Who is the narrator, can she or he read minds, and, more importantly, can we trust her or him?

First Person (Peripheral Narrator); Third Person (Limited Omniscience)

There are two narrative schemes going on in Ethan Frome. In the Prologue and Epilogue the narrator speaks in the first-person. He is a peripheral narrator because he is not telling his own story. Rather, he is on the edge (i.e., the periphery) of Ethan's story. He is so much on the periphery that he prefers to remain anonymous. We never learn his name, age, or other biographical information. But, he does give us one crucial bit of information – his occupation. He's an engineer. What a coincidence. That's just what Ethan has always wanted to be. Wharton could have dreamed up any number of reasons for the narrator to be in Starkfield. By making his excuse an engineering project, he becomes Ethan's alternative "successful" self, the kind of man Ethan could have been if his life had turned out differently.

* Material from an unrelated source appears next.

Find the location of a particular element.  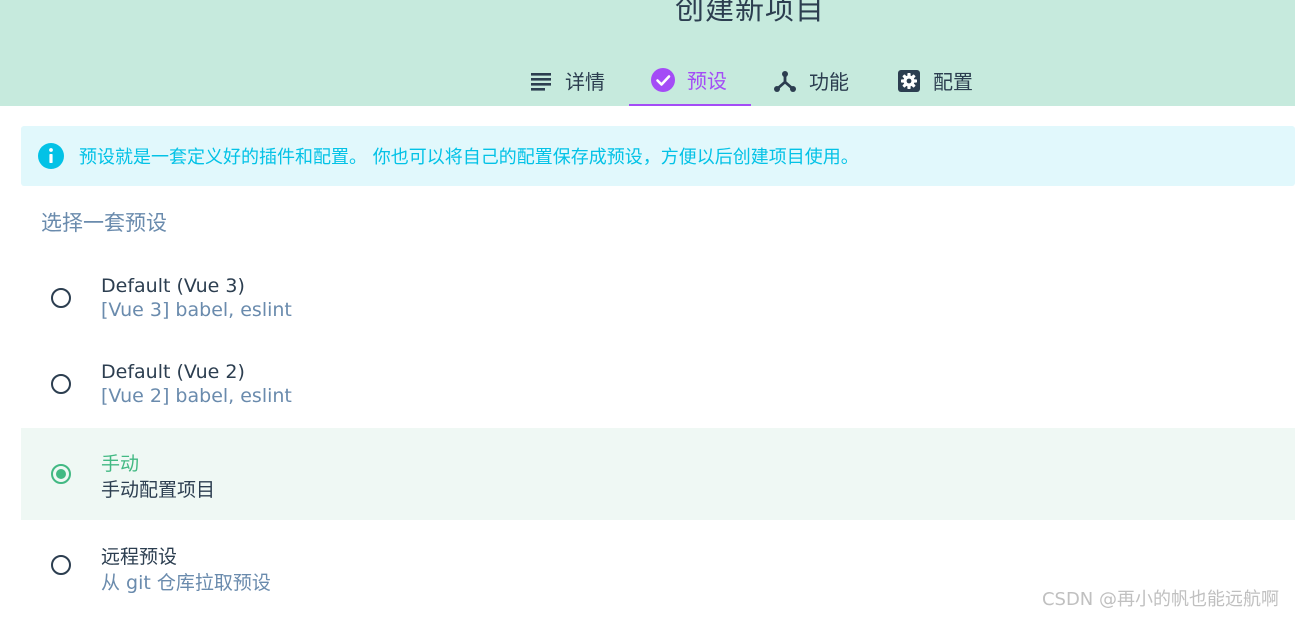

preset-option-manual: 手动 手动配置项目 is located at coordinates (658, 474).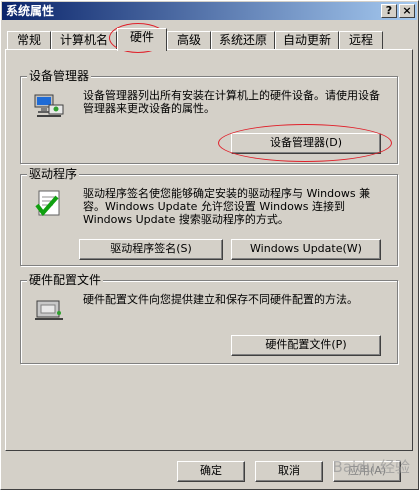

Likewise, the narrator is drawn to Ethan because Ethan is what he might have been if he had made different choices or had been raised in different circumstances. For all we know, the narrator was born and raised in a town exactly like Starkfield, in poverty, and easily could have turned out like Ethan.

Now for the second narrative scheme. In Chapters 1 through Chapter 9 the narrator drops out of the story completely (since he wasn't around 24 years ago), and switches over to the third-person. At the very end of the Prologue, the narrator says, "I found the clue to Ethan Frome, and began to piece together this vision of his story." So the narrator is still telling the story, he just moves from peripheral status to marginal status. He literally exists only in the margins of the text.

As a third person narrator he's unreliable for several reasons. First of all, he doesn't ponder what Zeena or Mattie think or feel, but only how they might have appeared to Ethan in the past, and Ethan is definitely biased in favor of Mattie. Also, the narrator has already told us (in the Prologue) that his "vision" of Ethan's story is a combination his imagination and of each townsperson's "different" story (Prologue.65.; Prologue.1), which may or may not be accurate. Since none of these townspeople could have seen most of the events, they can't be considered reliable sources of information.